Maarten van Agen1, Ulgu Arslan2, Valeria Orlova2, Eelco de Koning1, Françoise Carlotti1
1Department of Internal Medicine, LUMC, Leiden.2Department of Anatomy and Embryology, LUMC, Leiden.
m.s.van_agen@lumc.nl
Background:
The interaction between endocrine cells and vasculature in pancreatic islets is of major importance for islet development and function. Isolation of islets results in a disrupted vasculature contributing to the challenge of long-term primary islets culture, thereby limiting further investigation into beta cell health and disease. Organ-on-a-chip platforms and iPSC (induced pluripotent stem cell) technology represent an opportunity to create a next-generation islet culture system, which would allow disease modelling and drug screening. Here we propose to set up a vascularized human islet-on-a-chip model.
Methods:
We investigated two approaches, with or without preliminary co-culture of the islets with endothelial cells. For the latter condition, primary human islets were individually cultured in microwells in the presence of mCherry-labelled hiPSC-derived endothelial cells (ECs) and human pericytes for 5 days. Viability was assessed by FDA/PI staining. Next, hiPSC-EC/islet clusters or control islets were mixed in a fibrin gel with 25,000 hiPSC-ECs and 5,000 pericytes, and subsequently loaded into a microfluidic chip (IdenTx, AIM biotech). The formation of a vascular network was monitored by confocal microscopy. Beta-cell function was assessed by a dynamic glucose-stimulation insulin secretion test (Biorep V5). Free-floating islets (standard culture) were used as an additional control.
Results:
During the co-culture step, we observed hiPSC-ECs migrating into the islets. Islet viability was stable (>90%) from day 3 onward. Next, loading of hiPSC-EC/islet clusters or control islets into the chip resulted in the formation of a vascular network similarly developed in both conditions. However, the vascular network penetrated the islets only in the hiPSC-EC/islet condition. Preliminary data indicate that islets loaded in the chip were still functional at 2 weeks post isolation, while free floating control islets were not anymore.
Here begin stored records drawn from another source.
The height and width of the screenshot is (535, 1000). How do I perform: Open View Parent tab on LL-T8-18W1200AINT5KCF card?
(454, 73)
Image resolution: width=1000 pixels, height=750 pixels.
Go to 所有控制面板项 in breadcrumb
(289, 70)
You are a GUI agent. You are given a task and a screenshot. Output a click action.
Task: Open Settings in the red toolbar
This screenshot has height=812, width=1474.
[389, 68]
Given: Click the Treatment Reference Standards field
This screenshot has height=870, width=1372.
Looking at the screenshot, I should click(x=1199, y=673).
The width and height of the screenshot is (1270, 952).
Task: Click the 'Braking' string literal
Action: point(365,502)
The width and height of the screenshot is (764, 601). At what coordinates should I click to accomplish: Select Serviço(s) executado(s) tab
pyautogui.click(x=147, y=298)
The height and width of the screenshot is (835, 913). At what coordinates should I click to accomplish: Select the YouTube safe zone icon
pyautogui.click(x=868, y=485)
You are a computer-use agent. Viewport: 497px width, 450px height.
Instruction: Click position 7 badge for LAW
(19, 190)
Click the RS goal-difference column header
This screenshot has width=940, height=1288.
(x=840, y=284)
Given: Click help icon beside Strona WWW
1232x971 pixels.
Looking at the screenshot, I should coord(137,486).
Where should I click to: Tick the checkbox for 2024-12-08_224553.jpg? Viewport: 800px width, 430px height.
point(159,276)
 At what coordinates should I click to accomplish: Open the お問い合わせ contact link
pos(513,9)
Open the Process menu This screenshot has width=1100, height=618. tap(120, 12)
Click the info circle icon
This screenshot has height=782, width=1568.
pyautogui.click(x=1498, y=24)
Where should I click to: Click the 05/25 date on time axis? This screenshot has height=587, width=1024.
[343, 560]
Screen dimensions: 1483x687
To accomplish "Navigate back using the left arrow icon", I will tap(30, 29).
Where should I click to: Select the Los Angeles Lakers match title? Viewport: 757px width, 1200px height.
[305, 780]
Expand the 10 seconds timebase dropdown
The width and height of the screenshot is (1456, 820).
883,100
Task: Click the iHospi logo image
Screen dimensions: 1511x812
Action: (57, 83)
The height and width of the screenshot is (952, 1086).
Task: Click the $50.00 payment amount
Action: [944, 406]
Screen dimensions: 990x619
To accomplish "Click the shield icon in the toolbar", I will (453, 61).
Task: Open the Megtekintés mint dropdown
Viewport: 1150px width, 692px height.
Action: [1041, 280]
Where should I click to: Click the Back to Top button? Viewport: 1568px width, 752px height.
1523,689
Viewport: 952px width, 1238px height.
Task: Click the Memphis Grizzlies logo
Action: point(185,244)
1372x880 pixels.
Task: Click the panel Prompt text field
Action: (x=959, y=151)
Furthermore, hiPSC-EC/islet clusters showed an increased secretory capacity compared to the control islet-on-a-chip condition.
Conclusions:
We developed an islet-on-a-chip platform using primary human islets. The microenvironment appears to be beneficial for the maintenance of beta-cell function. Furthermore, pre-vascularization of primary human islets with endothelial cells further enhances the penetration of the vascular network which is associated with improved beta-cell function.